• Task goal:
From the first line to the last, retype the data below exactly.

• Input data:
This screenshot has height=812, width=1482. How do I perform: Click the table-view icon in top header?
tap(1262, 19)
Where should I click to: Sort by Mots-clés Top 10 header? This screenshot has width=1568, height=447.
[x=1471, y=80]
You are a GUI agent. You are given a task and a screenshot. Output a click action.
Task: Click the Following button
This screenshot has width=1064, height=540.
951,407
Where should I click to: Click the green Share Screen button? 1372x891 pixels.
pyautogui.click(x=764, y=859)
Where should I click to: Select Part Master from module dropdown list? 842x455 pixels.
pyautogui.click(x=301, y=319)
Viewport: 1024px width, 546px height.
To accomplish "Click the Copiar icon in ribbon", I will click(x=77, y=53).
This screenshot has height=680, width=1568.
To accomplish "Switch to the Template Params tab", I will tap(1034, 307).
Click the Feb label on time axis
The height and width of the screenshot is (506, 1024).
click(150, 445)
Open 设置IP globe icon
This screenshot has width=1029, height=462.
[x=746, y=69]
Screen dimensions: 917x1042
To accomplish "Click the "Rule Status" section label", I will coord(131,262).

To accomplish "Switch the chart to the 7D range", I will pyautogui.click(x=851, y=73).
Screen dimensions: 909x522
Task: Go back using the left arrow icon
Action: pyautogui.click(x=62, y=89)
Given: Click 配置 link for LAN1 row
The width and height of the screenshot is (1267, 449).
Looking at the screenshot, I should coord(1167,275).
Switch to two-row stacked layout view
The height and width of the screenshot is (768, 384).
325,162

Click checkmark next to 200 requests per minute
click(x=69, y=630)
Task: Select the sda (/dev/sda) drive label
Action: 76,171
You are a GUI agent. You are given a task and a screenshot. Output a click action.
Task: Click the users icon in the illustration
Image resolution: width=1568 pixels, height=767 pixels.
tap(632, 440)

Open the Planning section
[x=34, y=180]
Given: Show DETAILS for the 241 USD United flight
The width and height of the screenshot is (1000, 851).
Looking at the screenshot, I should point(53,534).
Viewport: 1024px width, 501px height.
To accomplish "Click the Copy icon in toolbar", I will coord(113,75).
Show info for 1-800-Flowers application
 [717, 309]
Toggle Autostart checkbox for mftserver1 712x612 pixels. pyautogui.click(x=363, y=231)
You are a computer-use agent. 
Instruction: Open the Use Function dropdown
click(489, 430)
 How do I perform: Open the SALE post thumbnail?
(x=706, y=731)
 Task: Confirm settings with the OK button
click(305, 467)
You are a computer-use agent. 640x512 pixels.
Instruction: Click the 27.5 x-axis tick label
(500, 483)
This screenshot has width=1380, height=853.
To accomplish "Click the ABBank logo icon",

• Exercise response:
This screenshot has height=812, width=1482. How do I perform: Click the table-view icon in top header?
tap(1262, 19)
Where should I click to: Sort by Mots-clés Top 10 header? This screenshot has width=1568, height=447.
[x=1471, y=80]
You are a GUI agent. You are given a task and a screenshot. Output a click action.
Task: Click the Following button
This screenshot has width=1064, height=540.
951,407
Where should I click to: Click the green Share Screen button? 1372x891 pixels.
pyautogui.click(x=764, y=859)
Where should I click to: Select Part Master from module dropdown list? 842x455 pixels.
pyautogui.click(x=301, y=319)
Viewport: 1024px width, 546px height.
To accomplish "Click the Copiar icon in ribbon", I will click(x=77, y=53).
This screenshot has height=680, width=1568.
To accomplish "Switch to the Template Params tab", I will tap(1034, 307).
Click the Feb label on time axis
The height and width of the screenshot is (506, 1024).
click(150, 445)
Open 设置IP globe icon
This screenshot has width=1029, height=462.
[x=746, y=69]
Screen dimensions: 917x1042
To accomplish "Click the "Rule Status" section label", I will coord(131,262).

To accomplish "Switch the chart to the 7D range", I will pyautogui.click(x=851, y=73).
Screen dimensions: 909x522
Task: Go back using the left arrow icon
Action: pyautogui.click(x=62, y=89)
Given: Click 配置 link for LAN1 row
The width and height of the screenshot is (1267, 449).
Looking at the screenshot, I should coord(1167,275).
Switch to two-row stacked layout view
The height and width of the screenshot is (768, 384).
325,162

Click checkmark next to 200 requests per minute
click(x=69, y=630)
Task: Select the sda (/dev/sda) drive label
Action: 76,171
You are a GUI agent. You are given a task and a screenshot. Output a click action.
Task: Click the users icon in the illustration
Image resolution: width=1568 pixels, height=767 pixels.
tap(632, 440)

Open the Planning section
[x=34, y=180]
Given: Show DETAILS for the 241 USD United flight
The width and height of the screenshot is (1000, 851).
Looking at the screenshot, I should point(53,534).
Viewport: 1024px width, 501px height.
To accomplish "Click the Copy icon in toolbar", I will coord(113,75).
Show info for 1-800-Flowers application
 [717, 309]
Toggle Autostart checkbox for mftserver1 712x612 pixels. pyautogui.click(x=363, y=231)
You are a computer-use agent. 
Instruction: Open the Use Function dropdown
click(489, 430)
 How do I perform: Open the SALE post thumbnail?
(x=706, y=731)
 Task: Confirm settings with the OK button
click(305, 467)
You are a computer-use agent. 640x512 pixels.
Instruction: Click the 27.5 x-axis tick label
(500, 483)
This screenshot has width=1380, height=853.
To accomplish "Click the ABBank logo icon",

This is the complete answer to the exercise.